What does geography have to do with your career? Well, we're not talking geography here in terms of Geography 101 -- mountains, prairie land, tundra, weather patterns and so on. We're talking about geography in the context of location, the part of the country or world to which one is referring. Location is one of the many mitigating factors that shoot holes in career generalizations.
Take art education, for example. If you live in a fairly rural area where the entire local school district has only two or three art teachers, your chances of landing an art education job may indeed be remote -- though, it's fair to say, there may still be other possibilities for you. If, on the other hand, you live in or are willing to move to a large urban area, your prospects improve significantly.

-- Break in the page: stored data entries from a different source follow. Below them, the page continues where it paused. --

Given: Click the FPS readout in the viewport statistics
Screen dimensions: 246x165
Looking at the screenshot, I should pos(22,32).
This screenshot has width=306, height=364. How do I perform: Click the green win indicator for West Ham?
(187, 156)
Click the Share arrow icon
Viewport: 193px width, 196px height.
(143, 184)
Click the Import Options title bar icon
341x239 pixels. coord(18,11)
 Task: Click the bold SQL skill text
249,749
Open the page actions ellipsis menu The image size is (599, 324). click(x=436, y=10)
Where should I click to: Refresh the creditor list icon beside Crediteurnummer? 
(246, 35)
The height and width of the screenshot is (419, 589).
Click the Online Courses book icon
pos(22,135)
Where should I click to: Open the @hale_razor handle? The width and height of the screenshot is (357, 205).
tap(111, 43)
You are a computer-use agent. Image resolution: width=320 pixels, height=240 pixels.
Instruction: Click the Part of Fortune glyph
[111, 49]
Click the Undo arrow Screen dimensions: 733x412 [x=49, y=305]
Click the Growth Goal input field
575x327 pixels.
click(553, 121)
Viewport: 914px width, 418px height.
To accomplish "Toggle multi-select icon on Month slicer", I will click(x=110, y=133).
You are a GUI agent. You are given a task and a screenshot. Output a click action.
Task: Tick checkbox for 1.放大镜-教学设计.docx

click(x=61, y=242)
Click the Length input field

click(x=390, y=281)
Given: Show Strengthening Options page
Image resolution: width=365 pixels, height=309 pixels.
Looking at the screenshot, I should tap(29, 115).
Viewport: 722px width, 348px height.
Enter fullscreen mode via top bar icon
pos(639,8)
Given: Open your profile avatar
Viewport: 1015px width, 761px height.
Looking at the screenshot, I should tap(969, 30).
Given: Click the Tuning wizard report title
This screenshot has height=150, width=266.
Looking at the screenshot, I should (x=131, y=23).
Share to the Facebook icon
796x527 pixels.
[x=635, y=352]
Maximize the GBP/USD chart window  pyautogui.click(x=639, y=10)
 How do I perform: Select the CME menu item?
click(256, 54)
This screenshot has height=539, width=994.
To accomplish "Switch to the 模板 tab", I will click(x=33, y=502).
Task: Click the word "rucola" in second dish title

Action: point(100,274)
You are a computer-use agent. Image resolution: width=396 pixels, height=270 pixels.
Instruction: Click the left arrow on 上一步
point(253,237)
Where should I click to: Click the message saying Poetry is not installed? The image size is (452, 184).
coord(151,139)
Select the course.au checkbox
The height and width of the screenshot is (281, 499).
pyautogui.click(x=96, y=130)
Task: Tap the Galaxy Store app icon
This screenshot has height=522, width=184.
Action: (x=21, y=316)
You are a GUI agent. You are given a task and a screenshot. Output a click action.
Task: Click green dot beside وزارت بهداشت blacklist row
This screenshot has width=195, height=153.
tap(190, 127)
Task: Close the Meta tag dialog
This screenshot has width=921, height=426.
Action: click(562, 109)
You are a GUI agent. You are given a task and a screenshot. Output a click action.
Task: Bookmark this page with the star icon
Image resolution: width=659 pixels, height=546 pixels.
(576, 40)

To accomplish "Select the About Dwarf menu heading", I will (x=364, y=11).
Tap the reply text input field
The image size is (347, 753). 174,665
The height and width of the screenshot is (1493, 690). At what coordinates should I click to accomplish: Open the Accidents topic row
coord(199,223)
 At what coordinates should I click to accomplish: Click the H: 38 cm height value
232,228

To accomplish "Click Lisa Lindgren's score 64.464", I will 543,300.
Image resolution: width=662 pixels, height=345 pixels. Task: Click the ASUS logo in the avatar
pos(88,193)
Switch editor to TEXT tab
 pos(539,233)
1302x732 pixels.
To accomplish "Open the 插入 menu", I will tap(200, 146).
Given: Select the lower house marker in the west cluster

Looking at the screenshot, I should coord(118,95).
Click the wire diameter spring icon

Likewise, although there may not be a huge demand for philosophy graduates in the town where you live now, don't feel like you've just wasted four years of study. If you're willing to relocate, you will find there are jobs for people with your background elsewhere. You simply need to do your research to find out where the best place is for you to pursue a career.
While some fields require doing your homework to find the best location, others have more obviously fertile locations. The filmmaking possibilities may not be making headlines in Hollywood, Alabama, but there are plenty of opportunities in Hollywood, California. It may be difficult to find a forestry job in downtown Lincoln, Nebraska, but you might do quite well in the beautiful woodlands near the coastline of Lincoln City, Oregon.
Geography and generalizations just don't mix, as many once-worried job seekers have been pleased to discover after finding the right place to pursue their dreams. So as you explore career possibilities, keep geography in mind. The career you want may indeed be nothing more than a dream where you're living now. But you may well be able to make it a reality somewhere else if you challenge yourself to consider the bigger geographical picture.